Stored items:
══════

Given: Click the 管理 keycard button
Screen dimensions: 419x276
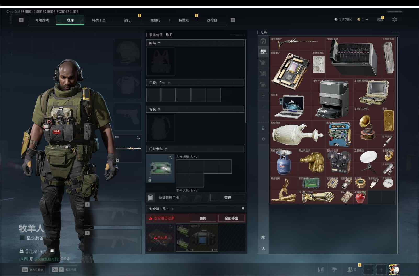Looking at the screenshot, I should (228, 198).
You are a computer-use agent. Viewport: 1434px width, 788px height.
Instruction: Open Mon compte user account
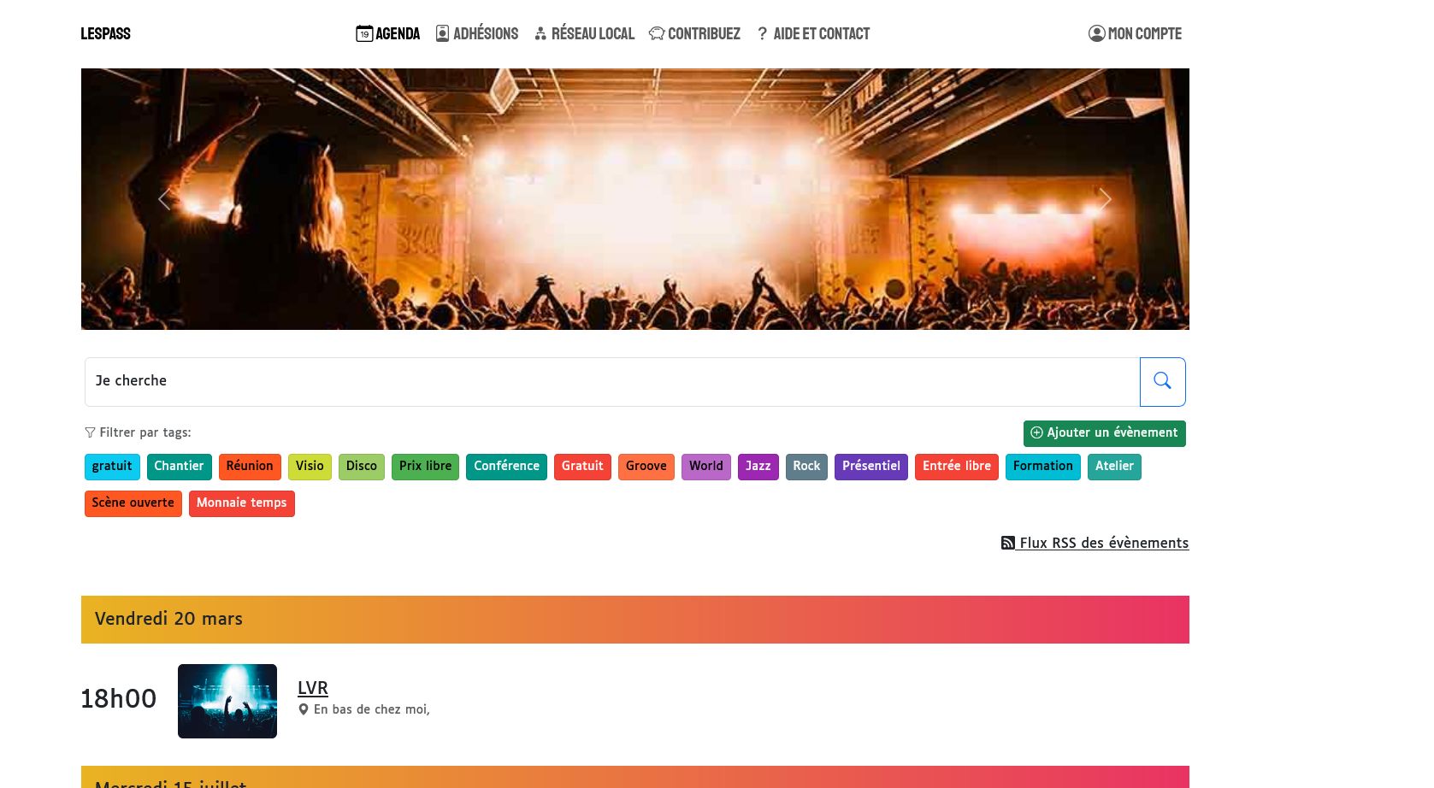(1135, 34)
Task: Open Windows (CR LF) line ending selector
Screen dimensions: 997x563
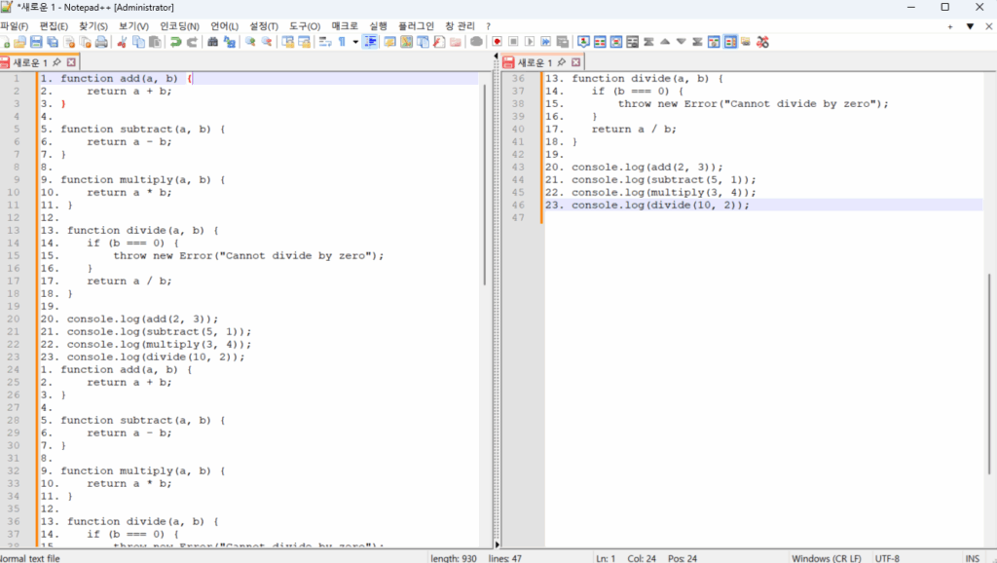Action: click(826, 558)
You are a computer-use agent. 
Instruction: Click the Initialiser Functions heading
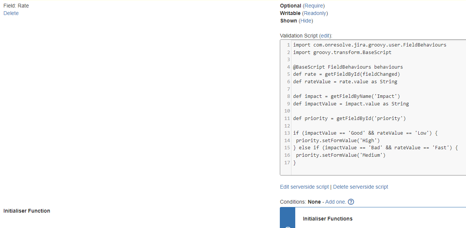327,219
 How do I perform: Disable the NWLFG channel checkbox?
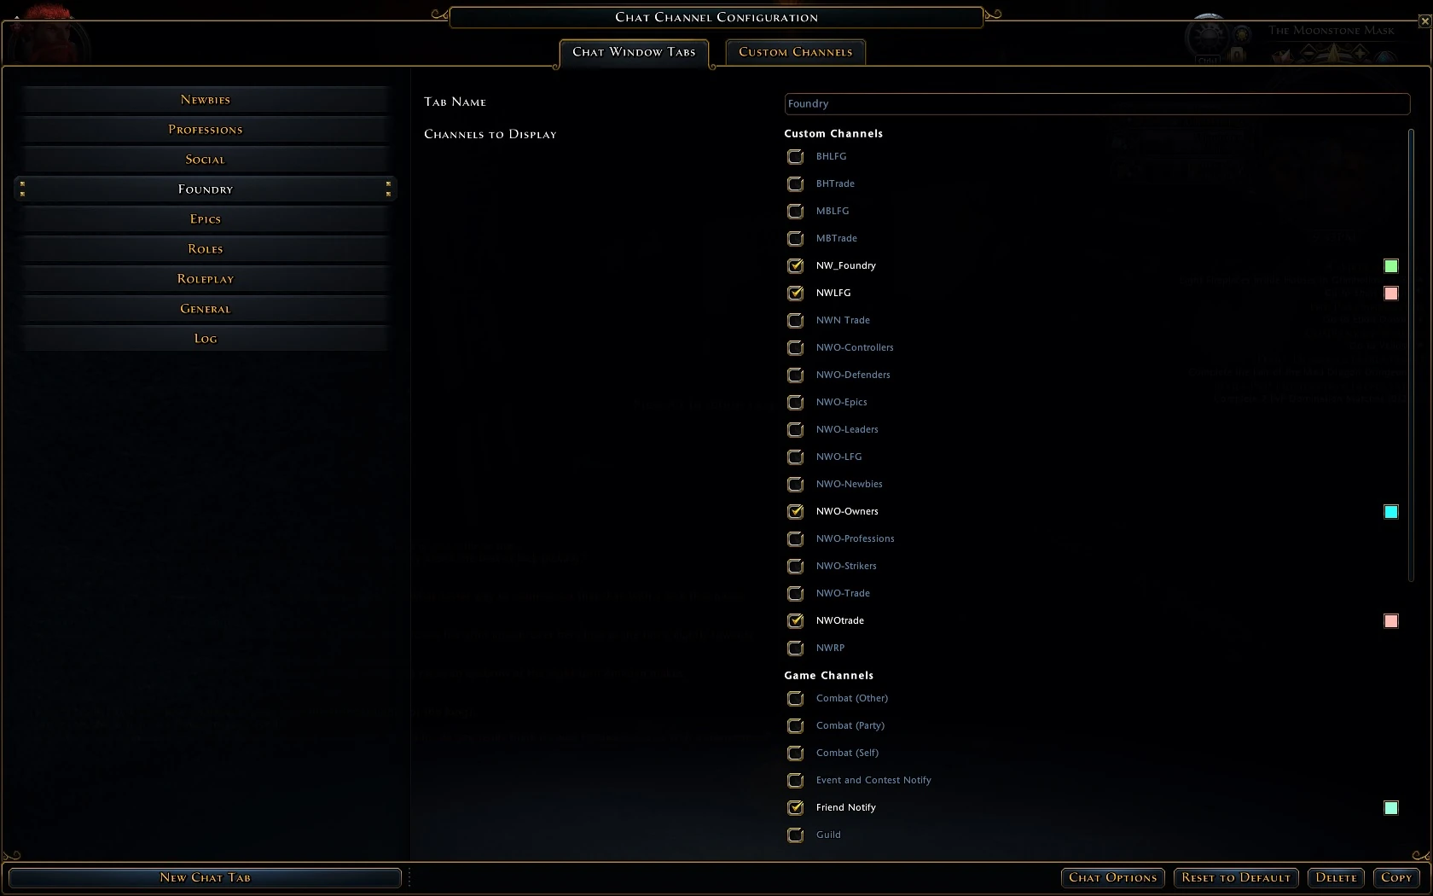(795, 294)
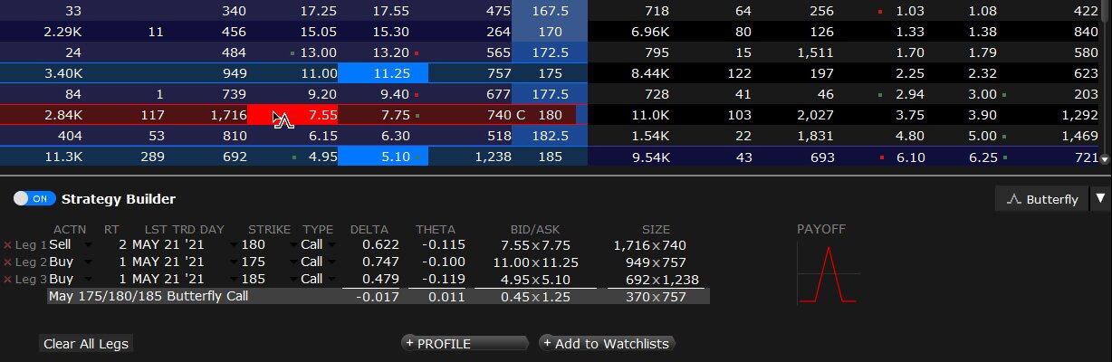The image size is (1112, 362).
Task: Click the X icon beside Leg 3
Action: [x=8, y=280]
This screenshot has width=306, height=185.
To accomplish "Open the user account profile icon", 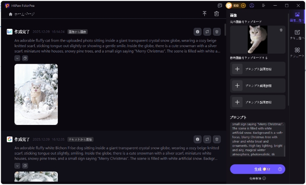I will pyautogui.click(x=252, y=6).
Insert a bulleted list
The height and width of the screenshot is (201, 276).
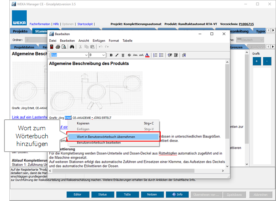(x=161, y=55)
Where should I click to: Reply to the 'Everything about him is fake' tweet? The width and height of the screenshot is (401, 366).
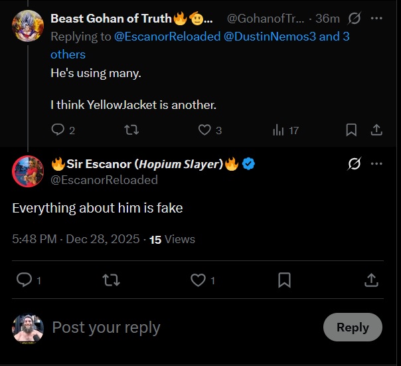coord(24,280)
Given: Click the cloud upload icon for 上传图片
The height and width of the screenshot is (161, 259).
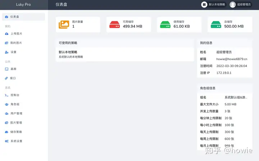Looking at the screenshot, I should point(6,34).
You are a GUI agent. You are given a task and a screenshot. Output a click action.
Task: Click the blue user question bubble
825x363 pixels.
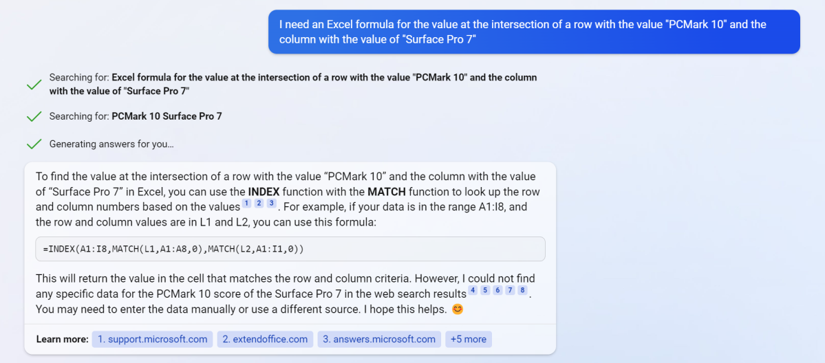point(533,32)
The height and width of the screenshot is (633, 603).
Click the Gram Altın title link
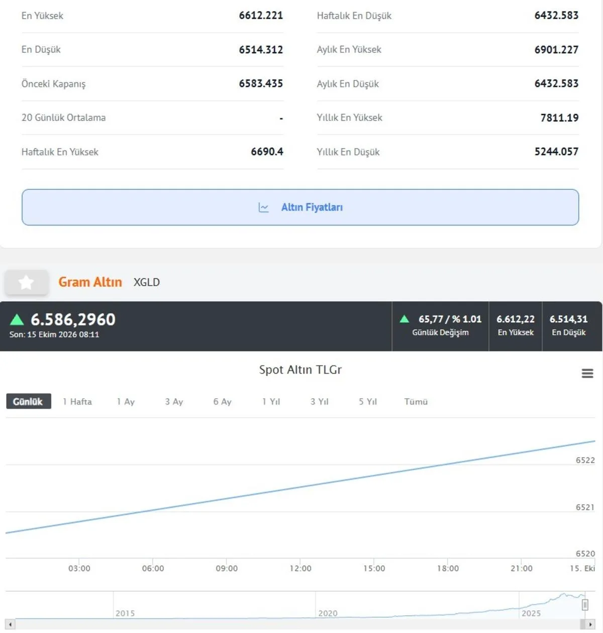pyautogui.click(x=90, y=282)
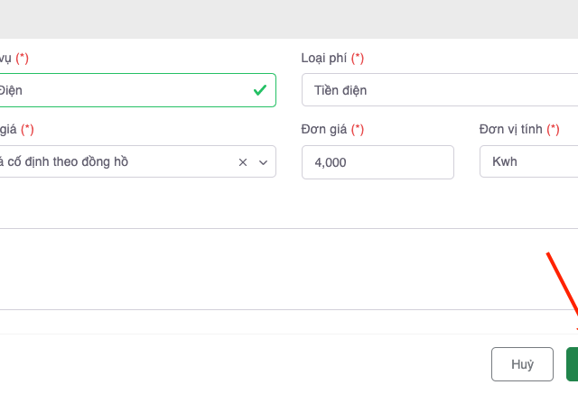Clear the pricing type selection with X
This screenshot has width=578, height=394.
point(243,162)
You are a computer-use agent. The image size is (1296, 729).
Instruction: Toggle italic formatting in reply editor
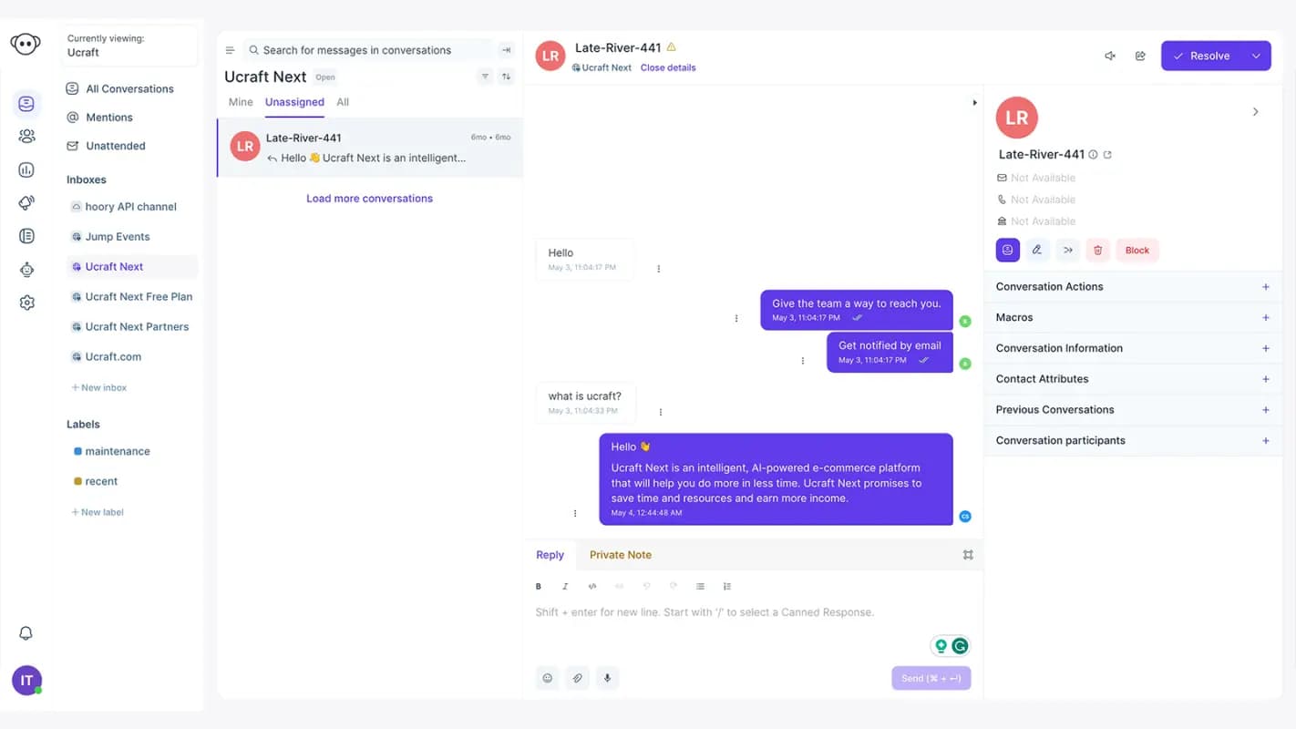[565, 586]
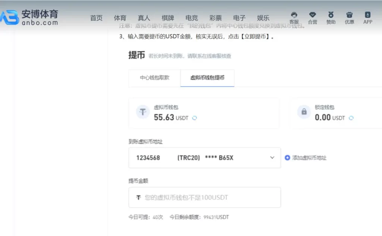
Task: Click the 提币金额 input field
Action: tap(204, 197)
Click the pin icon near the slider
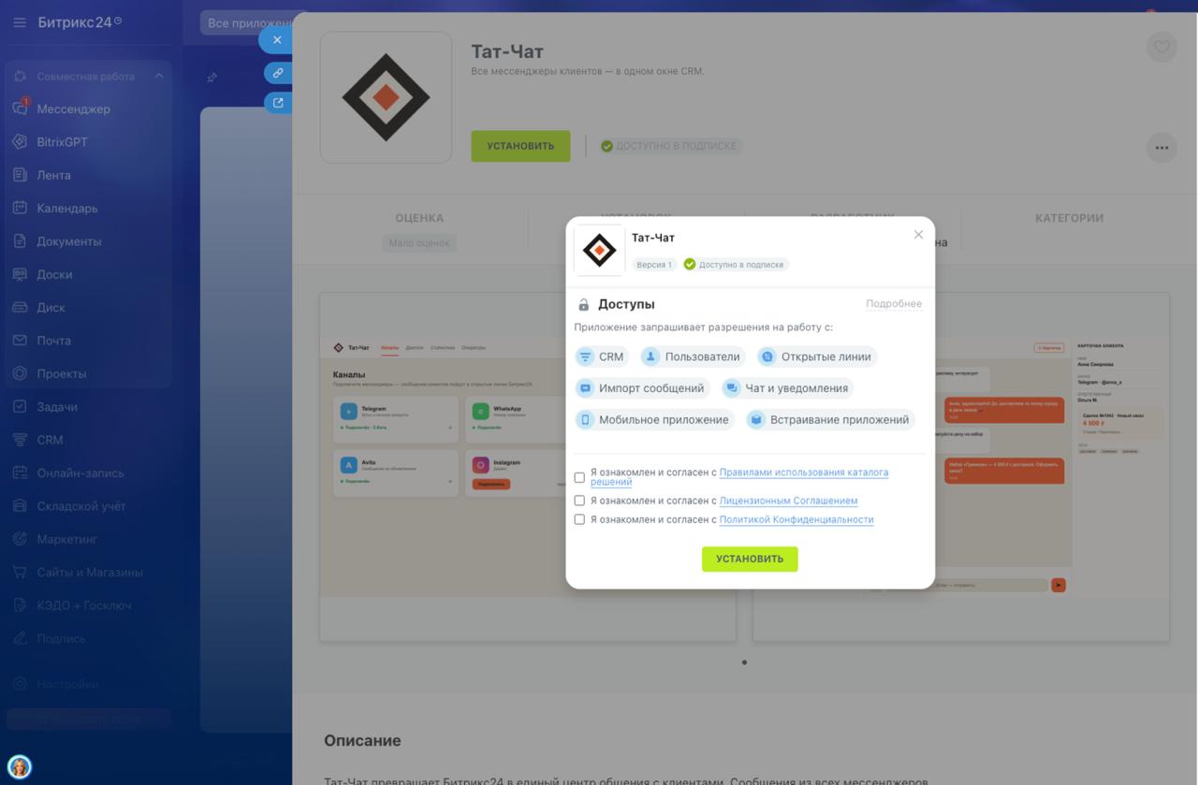The height and width of the screenshot is (785, 1198). (212, 78)
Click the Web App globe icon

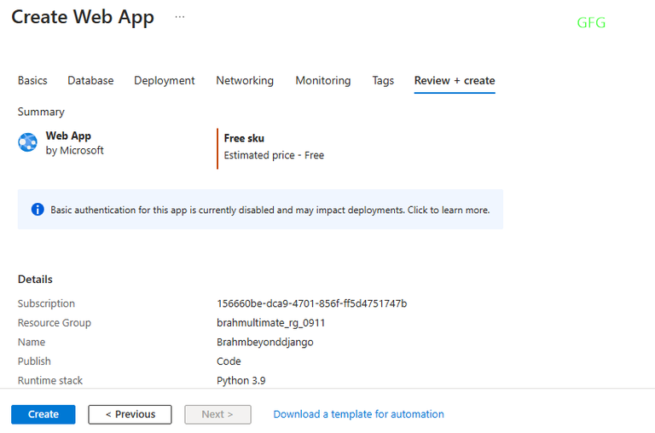28,142
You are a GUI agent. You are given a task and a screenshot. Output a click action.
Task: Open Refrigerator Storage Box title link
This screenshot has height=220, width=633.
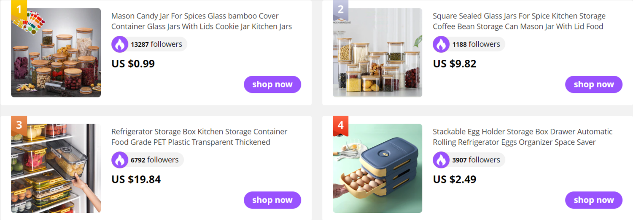pyautogui.click(x=199, y=137)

══════

▶ EXERCISE DIRECTIONS: Your answer should consist of the lines above between those holding "Insert a bulleted list" and "The height and width of the screenshot is (633, 603).", inclusive, reproduced word for word and without pictures.

▶ EXERCISE SOLUTION:
Insert a bulleted list
The height and width of the screenshot is (201, 276).
(x=161, y=55)
Where should I click to: Reply to the 'Everything about him is fake' tweet? The width and height of the screenshot is (401, 366).
coord(24,280)
Given: Click the cloud upload icon for 上传图片
The height and width of the screenshot is (161, 259).
Looking at the screenshot, I should point(6,34).
You are a GUI agent. You are given a task and a screenshot. Output a click action.
Task: Click the blue user question bubble
825x363 pixels.
point(533,32)
The height and width of the screenshot is (633, 603).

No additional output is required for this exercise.